The Camac was an extraordinary
place. A health club, bath house, fitness center, social club, and a hotel for the night. I remember the ice pool, the hot sauna ,the massage tables, those expert body men in large white diapers
I was told at the time that The Phila Camac Club and NYC were the only places on the east coast that you could get an authentic Russian, Turkish, or Roman bath.
Most members were very nice while others acted very privileged.
Also many members used the club as a needed respite or sanctuary. And during those times some were attracted to BATH HOUSES for other reasons..Yes there were gay members. A perfect environment to meet other men who are working out, showering, using the sauna, locker room and walking around naked. As a fitness instructor I was in those areas. Everyone was aware and it was not problematic. In summation I liked the job, plus I could workout free and meet very interesting people from all walks of life.
Today you would have to join 2 or 3 clubs to get what they offered there.
Great memories! Best times with my dad. Loved braving the cold pool. I really liked rubbing coarse all aver my body, then going on the little hot room where all the salt melted. Great memories of having attendants wrap a warm towel around me when it was time to go upstairs.
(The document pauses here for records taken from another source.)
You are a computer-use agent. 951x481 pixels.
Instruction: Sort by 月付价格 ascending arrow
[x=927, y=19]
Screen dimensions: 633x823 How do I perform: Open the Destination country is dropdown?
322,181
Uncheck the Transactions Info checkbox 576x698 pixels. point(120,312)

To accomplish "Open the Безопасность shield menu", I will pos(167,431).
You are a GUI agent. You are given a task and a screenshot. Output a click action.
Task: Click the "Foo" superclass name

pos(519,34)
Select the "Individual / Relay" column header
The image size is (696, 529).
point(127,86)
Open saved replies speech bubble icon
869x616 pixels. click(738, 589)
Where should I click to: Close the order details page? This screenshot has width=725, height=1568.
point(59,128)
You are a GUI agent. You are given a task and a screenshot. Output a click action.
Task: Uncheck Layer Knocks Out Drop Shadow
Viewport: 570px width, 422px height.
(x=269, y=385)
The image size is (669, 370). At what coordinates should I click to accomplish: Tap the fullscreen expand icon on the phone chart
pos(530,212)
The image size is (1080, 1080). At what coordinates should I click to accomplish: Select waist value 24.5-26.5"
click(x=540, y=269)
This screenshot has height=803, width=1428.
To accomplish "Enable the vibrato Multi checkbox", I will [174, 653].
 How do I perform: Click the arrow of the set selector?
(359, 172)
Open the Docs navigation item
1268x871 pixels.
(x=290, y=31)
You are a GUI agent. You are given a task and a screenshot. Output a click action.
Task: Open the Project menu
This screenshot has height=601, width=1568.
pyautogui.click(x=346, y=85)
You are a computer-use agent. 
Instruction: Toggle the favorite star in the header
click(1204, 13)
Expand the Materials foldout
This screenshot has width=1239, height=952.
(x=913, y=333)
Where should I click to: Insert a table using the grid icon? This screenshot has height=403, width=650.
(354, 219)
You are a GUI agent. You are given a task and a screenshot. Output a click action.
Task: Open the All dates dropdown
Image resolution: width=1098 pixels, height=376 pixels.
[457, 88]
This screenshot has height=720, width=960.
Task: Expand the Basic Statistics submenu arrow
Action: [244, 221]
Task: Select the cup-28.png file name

Came across this post after all these years. Brings back old memories. I worked nights at Camac for 4 years in the mid 70’s. Quite the unforgettable experience. The first member I met the first night on the front desk was none other than Angelo Bruno, only months before his demise. I possibly knew more of the South Phila. mafia than most South Phila Italians. Then there was Jack, the night locker attendant, Jim, the black maintainance man, and Richard, the daytime desk attendent and bookkeeper. As for Eddie and Arnold Lucker, the owners — well, will pass on that. Thanks for the post. I knew most of the building’s history but not all. The Camac, the so-called “straight baths” was easily the precusor to the Club Philadelphia which still sits just across the corner from the front entrance to Camac Baths.